> **Data for the task**
= = = = = = =

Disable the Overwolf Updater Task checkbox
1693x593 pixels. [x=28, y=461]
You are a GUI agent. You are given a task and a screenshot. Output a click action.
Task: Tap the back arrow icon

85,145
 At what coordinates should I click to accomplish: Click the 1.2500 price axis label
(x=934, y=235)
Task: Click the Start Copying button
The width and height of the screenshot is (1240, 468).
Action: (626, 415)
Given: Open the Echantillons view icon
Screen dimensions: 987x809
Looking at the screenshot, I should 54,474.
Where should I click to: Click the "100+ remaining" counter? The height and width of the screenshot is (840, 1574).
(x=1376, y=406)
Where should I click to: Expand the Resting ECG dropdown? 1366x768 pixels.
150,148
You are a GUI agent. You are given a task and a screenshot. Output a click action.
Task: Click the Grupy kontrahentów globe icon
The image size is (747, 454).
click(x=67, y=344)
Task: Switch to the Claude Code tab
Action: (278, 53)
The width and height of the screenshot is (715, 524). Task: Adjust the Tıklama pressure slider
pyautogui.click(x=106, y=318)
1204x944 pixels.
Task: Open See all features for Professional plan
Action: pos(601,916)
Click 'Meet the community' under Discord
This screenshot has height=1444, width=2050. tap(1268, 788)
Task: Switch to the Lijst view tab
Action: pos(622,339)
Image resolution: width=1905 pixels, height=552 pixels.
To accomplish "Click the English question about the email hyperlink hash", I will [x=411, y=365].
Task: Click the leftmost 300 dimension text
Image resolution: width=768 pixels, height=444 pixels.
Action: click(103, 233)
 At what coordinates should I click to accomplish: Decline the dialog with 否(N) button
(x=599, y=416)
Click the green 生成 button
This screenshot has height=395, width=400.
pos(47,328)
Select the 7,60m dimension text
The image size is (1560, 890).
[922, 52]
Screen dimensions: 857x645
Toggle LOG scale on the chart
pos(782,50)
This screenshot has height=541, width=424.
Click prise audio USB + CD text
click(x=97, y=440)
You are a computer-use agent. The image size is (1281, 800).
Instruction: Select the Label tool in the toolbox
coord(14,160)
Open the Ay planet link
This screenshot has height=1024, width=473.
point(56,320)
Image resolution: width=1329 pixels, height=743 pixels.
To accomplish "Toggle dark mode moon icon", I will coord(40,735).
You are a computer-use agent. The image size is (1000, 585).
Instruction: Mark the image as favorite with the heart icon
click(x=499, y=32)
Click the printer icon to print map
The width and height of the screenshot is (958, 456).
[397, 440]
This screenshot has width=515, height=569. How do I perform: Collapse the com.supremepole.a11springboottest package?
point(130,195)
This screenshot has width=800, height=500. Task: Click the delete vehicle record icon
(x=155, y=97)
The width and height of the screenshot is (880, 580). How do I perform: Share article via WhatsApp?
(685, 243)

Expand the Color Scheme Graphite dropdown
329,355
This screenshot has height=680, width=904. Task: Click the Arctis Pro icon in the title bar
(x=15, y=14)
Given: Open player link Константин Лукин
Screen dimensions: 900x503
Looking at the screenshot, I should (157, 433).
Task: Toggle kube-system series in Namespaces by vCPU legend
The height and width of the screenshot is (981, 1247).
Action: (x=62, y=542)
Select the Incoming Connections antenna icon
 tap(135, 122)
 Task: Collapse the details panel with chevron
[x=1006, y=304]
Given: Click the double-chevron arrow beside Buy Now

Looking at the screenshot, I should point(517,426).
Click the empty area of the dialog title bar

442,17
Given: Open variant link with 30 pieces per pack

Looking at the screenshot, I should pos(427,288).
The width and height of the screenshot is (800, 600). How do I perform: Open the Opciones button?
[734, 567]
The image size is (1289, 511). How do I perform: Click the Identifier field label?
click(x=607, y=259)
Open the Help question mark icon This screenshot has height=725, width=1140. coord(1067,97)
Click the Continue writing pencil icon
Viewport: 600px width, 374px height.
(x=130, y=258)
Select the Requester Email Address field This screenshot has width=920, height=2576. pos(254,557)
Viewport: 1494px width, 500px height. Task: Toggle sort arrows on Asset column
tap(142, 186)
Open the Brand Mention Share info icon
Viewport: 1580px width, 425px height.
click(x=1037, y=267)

= = = = = = =

> **Problem details**
Search the data for "computer". Copy each line that has it.

> **Exercise output**
You are a computer-use agent. The image size is (1281, 800).
You are a computer-use agent. The image size is (1000, 585).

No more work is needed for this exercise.